The Biden administration is pushing for widespread electrification in less than 20 years through government subsidies and coercive regulations as part of its aggressive climate agenda. The truth is that President Joe Biden’s goals are an illusion at the expense of the American people.

While EV proponents try to claim that EVs will soon be cheaper than gasoline vehicles, our new research demonstrates that EVs benefitted from hidden subsidies that total nearly $50,000 per EV.

Who is footing that bill? Gasoline vehicle owners, taxpayers, and utility ratepayers are.

Electric vehicles primarily benefit from regulatory credits and generous fuel economy standards, which average $27,881 per vehicle. EVs have been given an unlawful 6.67 multiplier to their rated fuel economy, so that an EV with a rated fuel economy of 100 miles per gallon is credited as if it is getting 667 miles per gallon. What’s more, the EPA’s proposed fuel economy standards are designed to require that 67% of new passenger cars sold be all-electric by 2032, demonstrating a clear government preference toward EVs without proper consideration of costs and benefits.

For gasoline vehicles, the price you see at the gas pump covers the cost of extracting, refining, and transporting the gasoline, but the same cannot be said for the cost of charging an EV. EVs require new charging infrastructure, and their large power draw increases the strain on electricity infrastructureAs our research highlights, a typical EV charging overnight at home consumes as much power as several homes, and an EV charging at a fast-charging station in 30 minutes consumes as much power as a small to medium-sized grocery store. A few extra EVs in the neighborhoods are manageable, but widespread EV adoption will require significant and expensive grid upgrades.

Adding insult to injury, EV owners alone aren’t shouldering these increased electricity costs, which average $11,833 per vehicle over 10 years. Until a utility starts charging EV owners for the extra infrastructure costs to serve them, those costs are shared among all the utility’s customers. Residential electricity costs across the U.S. have risen 20% over the last three years, and a rapid forced adoption of EVs will only make this problem worse.

Direct federal and state subsidies provide EVs with another $8,984 per vehicle over 10 years, including the widely publicized $7,500 federal tax credit in the so-called Inflation Reduction Act and smaller state subsidies for EVs. All these subsidies, of course, are borne by the American taxpayer.

President Biden’s expensive green pipe dream is not without irony.

While Biden administration claims that these draconian EV mandates are necessary to combat climate change, the widespread adoption of EVs in the developed world would have negligible effects on global emissions and climate. For starters, if EVs are able to displace all the carbon emissions from U.S. passenger cars, that would only cut out 20% of U.S. carbon emissions. Our calculations show that even if the U.S. eliminated all of its carbon emissions by 2050, the effect on global temperatures in 2100 would only be 0.08 degrees Celsius.

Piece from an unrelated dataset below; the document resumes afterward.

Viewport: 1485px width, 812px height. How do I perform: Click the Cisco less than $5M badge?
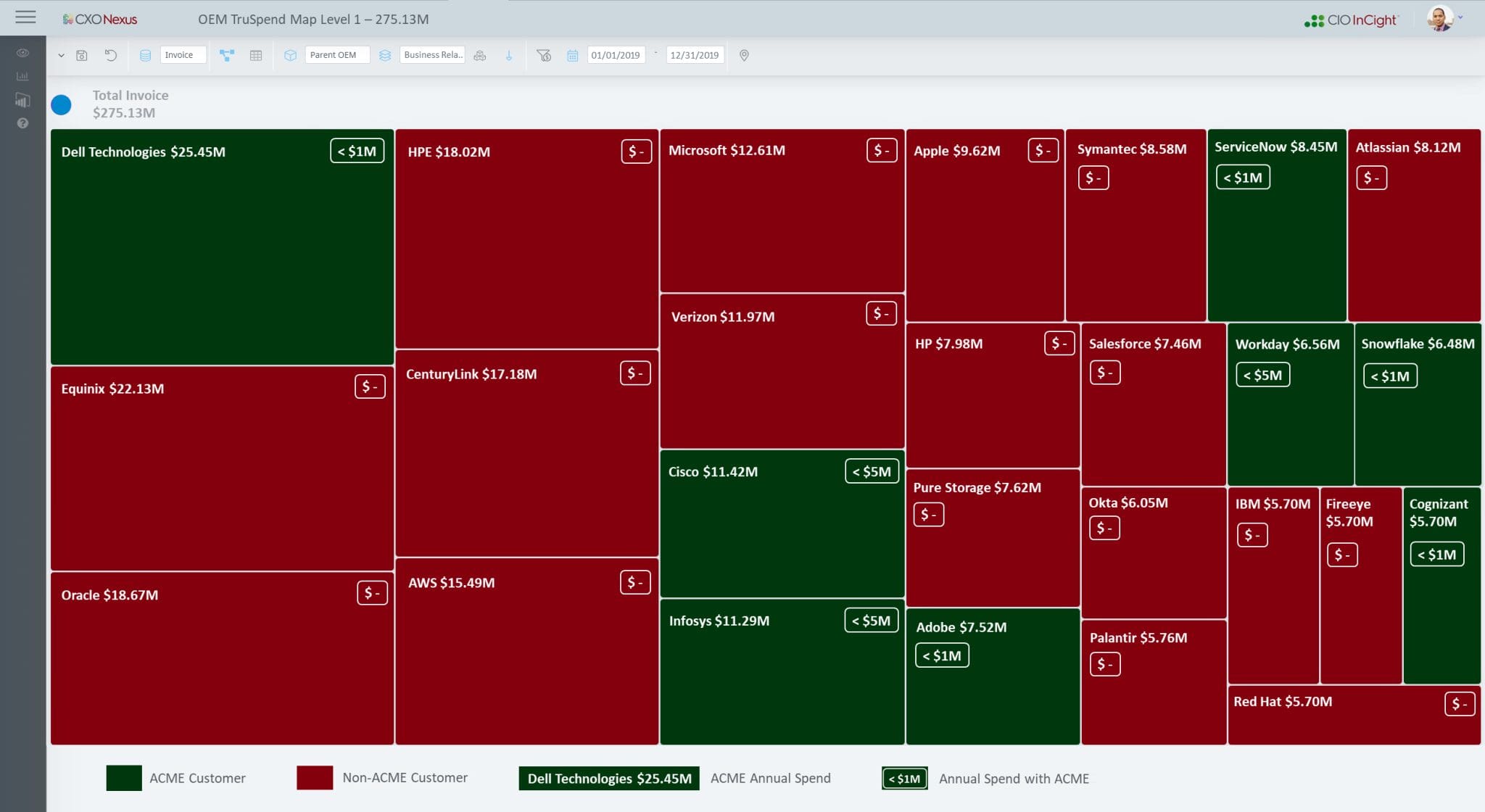coord(871,471)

But EVs will not even get us that far because they don’t cut carbon emissions much—if at all—compared  to gasoline vehicles. As pointed out by Mark Mills in a recent op-ed in Real Clear Energy, it is nearly impossible to measure an individual EV’s emissions. While driving an EV itself does not directly produce emissions, the emissions to generate the electricity used to charge EVs vary widely depending on location.

EV batteries also require fossil fuels to produce, and many components of EV batteries are made in emissions-heavy China. The emissions resulting from mining and processing the materials used in the battery are largely unreported, and the emissions during EV production could potentially be enough to wipe out the emissions saved by not combusting gasoline.

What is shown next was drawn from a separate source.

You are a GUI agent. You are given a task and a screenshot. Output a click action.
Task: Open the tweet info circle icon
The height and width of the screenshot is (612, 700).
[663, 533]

A recent study by Volvo attempts to quantify some of these factors, and the result is not rosy for EVs. The lifetime emissions of the electric version of the Volvo SUV at the center of the study are only a third less than the emissions of the gasoline version, and that is when it is charged on the carbon-light European grid. Different assumptions could lead to an EV emitting more carbon than its gasoline counterpart. The obvious conclusion is that without rapid reductions in carbon emissions from the electric grid, an equally Herculean task to EV mass adoption, EVs will continue to produce significant carbon emissions.

Emissions from gasoline vehicles are projected to decline 20% over the next decade, and hybrids, which nearly double the fuel efficiency of a gasoline vehicle with a battery that is 50-100 times smaller than an EV battery, would actually produce the least amount of lifetime emissions. But the net-zero advocates are needlessly demanding all EVs—or nothing. Related: China's Global Economic Dominance Begins to Wane

EVs would also have little impact on levels of actual pollution in U.S. cities, like soot and smog, because the U.S. is already a world leader in clean air. When the number of passenger cars on the road fell by half during the height of the COVID-19 pandemic in 2020, there was no measurable impact on air quality in the U.S. Our air pollution levels are so close their natural state that weather has a far greater impact on pollution levels in most U.S. cities than the emissions from our vehicles.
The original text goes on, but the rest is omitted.